Non loin de là, le site de Bodhi Tataung — « mille Bouddhas » — étage ses statues sur des collines plantées d'arbres de la Bodhi. Au sommet se dresse l'une des plus hautes statues du monde : un Bouddha debout de 132 mètres, visible à des kilomètres à la ronde, qui domine un Bouddha couché aux proportions elles-mêmes gigantesques. Du pied du colosse, le regard porte sur toute la vallée de la Chindwin, damier de champs et de palmiers qui s'embrase au couchant. L'échelle du lieu défie les repères habituels; on s'y sent minuscule, et c'est sans doute l'effet recherché. Les pèlerins birmans, eux, viennent en famille, pique-nique au panier, et gravissent les escaliers en riant.

Les grottes peintes de Hpo Win Daung

Sur la rive occidentale de la Chindwin, à environ 25 kilomètres de la ville, le grès d'une colline a été creusé au fil des siècles en un dédale de 947 grottes-sanctuaires. Les plus anciennes peintures murales de Hpo Win Daung remontent au XIVe siècle : processions, jatakas et motifs floraux y conservent des pigments d'une fraîcheur étonnante, veillés par des Bouddhas sculptés à même la roche. La visite tient de l'exploration, lampe de poche en main, de cavité en cavité; des chaussures fermées facilitent la progression sur le grès poli par les siècles. Les singes qui hantent le site ajoutent une note d'imprévu; mieux vaut tenir fermement lunettes et collations. Le trajet depuis la berge se fait en véhicule avec chauffeur ou en excursion organisée, traversée comprise.

Une ville de commerce et de marchés

Entre deux sanctuaires, Monywa elle-même mérite un arrêt : ses marchés comptent parmi les plus actifs de la région, plaque tournante des produits de la vallée. Haricots, sésame, thanaka en bâtonnets, laques et cotonnades passent de main en main dans un brouhaha bon enfant. Les femmes portent sur les joues la pâte dorée du thanaka, à la fois écran solaire et parure, et les vendeuses en expliquent volontiers la préparation, meule de pierre à l'appui. Peu d'étrangers s'attardent dans ces allées, ce qui garantit des échanges spontanés et des prix sans folklore.

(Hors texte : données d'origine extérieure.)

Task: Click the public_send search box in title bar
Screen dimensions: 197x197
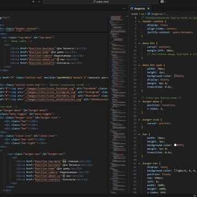Action: [x=100, y=2]
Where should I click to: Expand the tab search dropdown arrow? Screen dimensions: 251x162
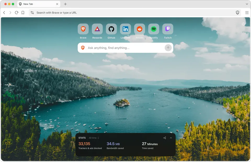point(247,4)
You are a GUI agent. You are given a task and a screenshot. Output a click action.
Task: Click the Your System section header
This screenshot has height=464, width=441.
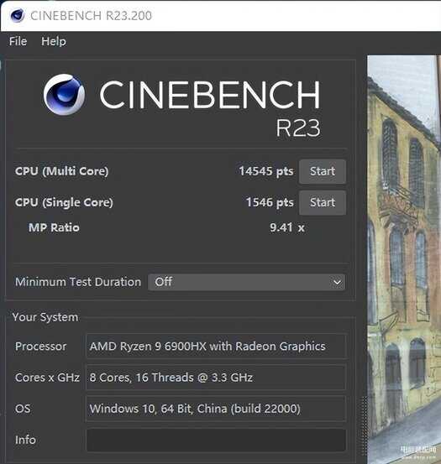pyautogui.click(x=45, y=317)
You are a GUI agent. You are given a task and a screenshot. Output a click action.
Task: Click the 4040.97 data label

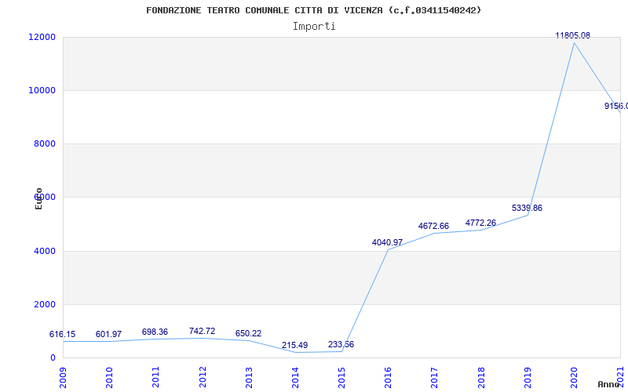387,242
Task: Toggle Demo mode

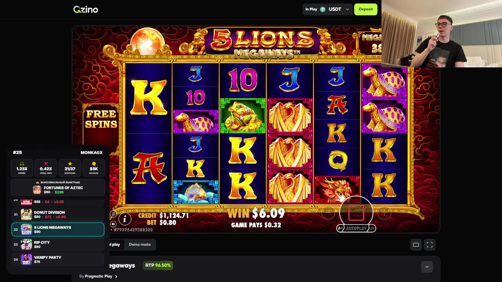Action: 140,244
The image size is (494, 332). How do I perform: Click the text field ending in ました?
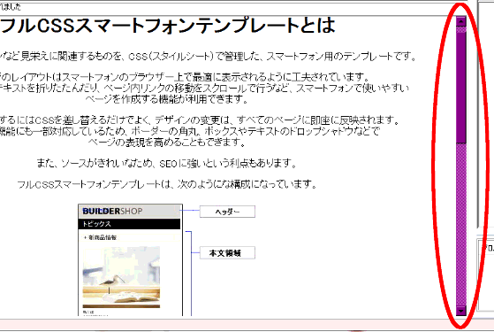(233, 7)

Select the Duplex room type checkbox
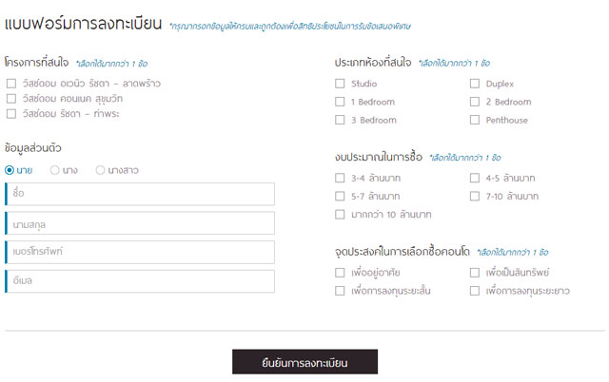[x=475, y=84]
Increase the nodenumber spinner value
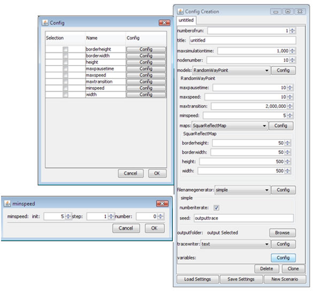This screenshot has height=291, width=336. [292, 59]
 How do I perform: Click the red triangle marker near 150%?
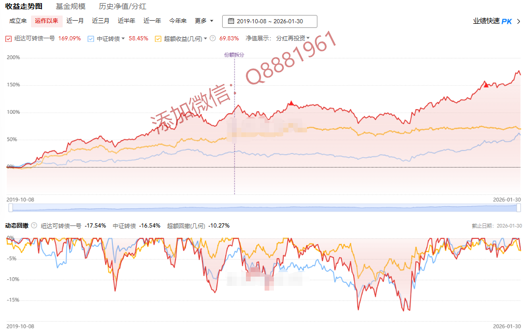point(486,83)
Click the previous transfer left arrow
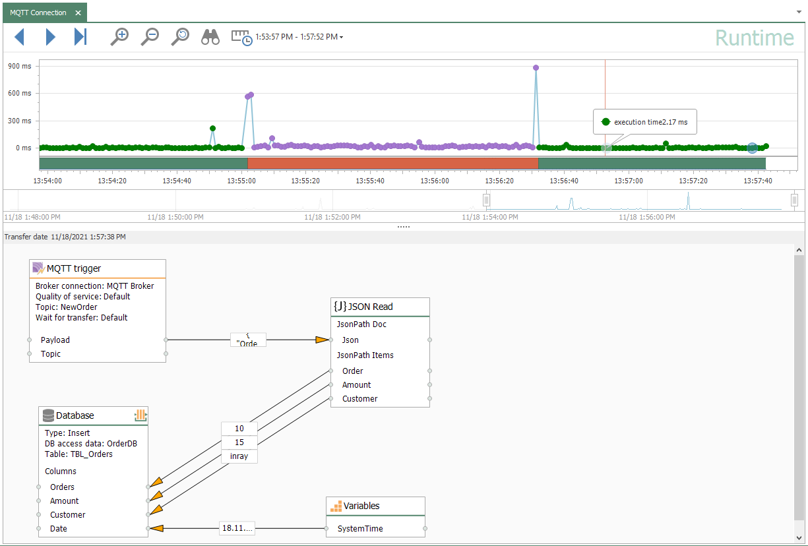The height and width of the screenshot is (546, 808). [x=19, y=37]
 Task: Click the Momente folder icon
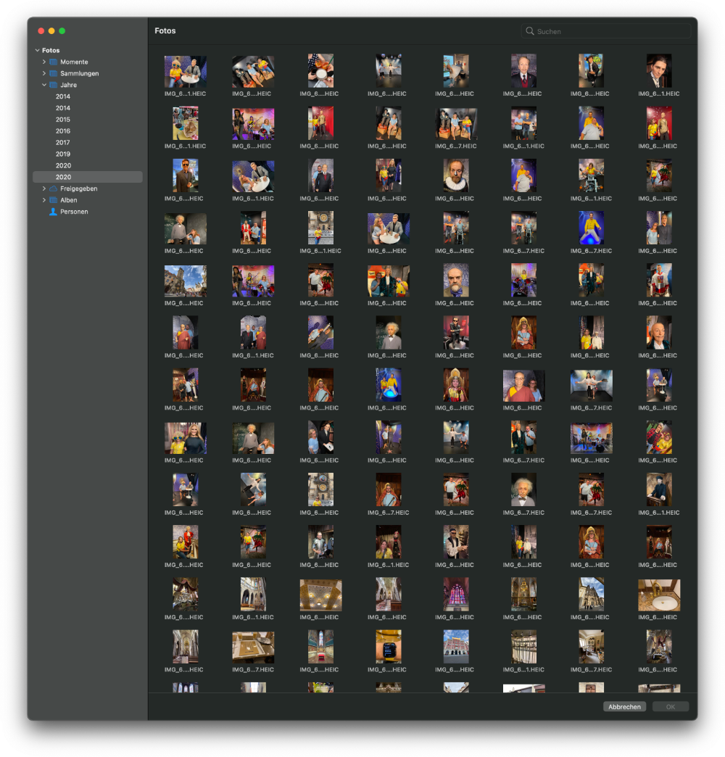[53, 62]
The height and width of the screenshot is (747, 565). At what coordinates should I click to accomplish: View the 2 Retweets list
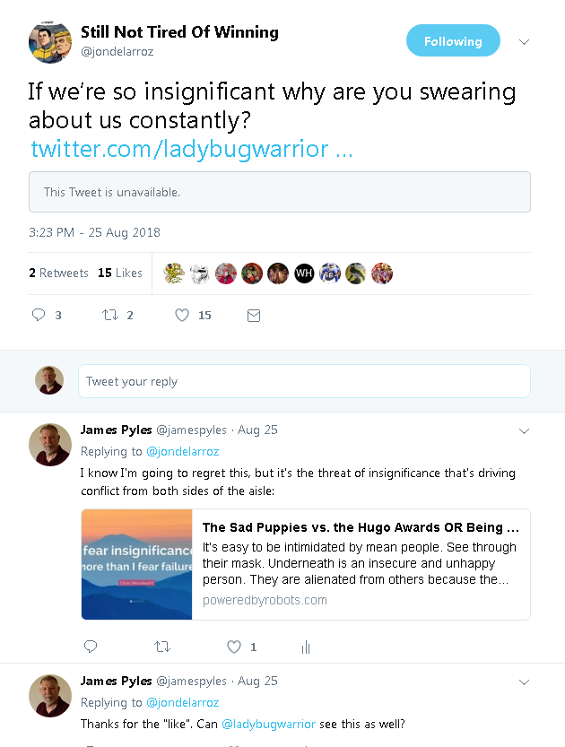coord(58,273)
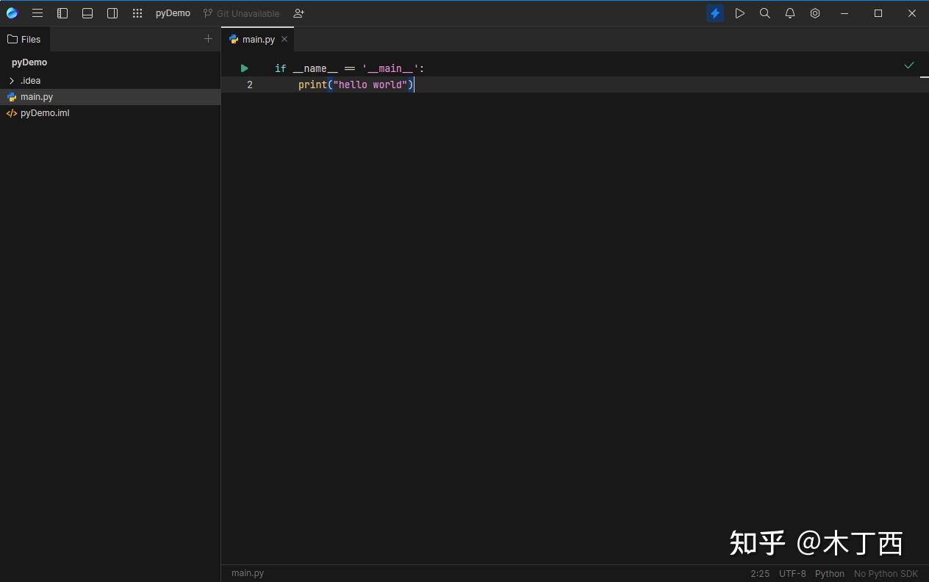Toggle the right panel visibility
The width and height of the screenshot is (929, 582).
[x=112, y=12]
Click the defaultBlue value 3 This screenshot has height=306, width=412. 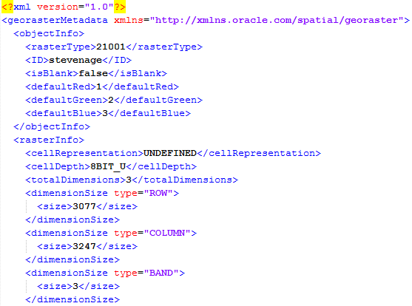[105, 113]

En redescendant vers le bateau, le grand Bouddha doré accroche une dernière fois le soleil au-dessus de la plaine. La Chindwin reprend son cours indolent, et le voyageur emporte des images que peu de gens possèdent : une pagode-kaléidoscope, un géant sur sa colline, des parois peintes dans la pénombre. Les fleuves secondaires font parfois les souvenirs principaux.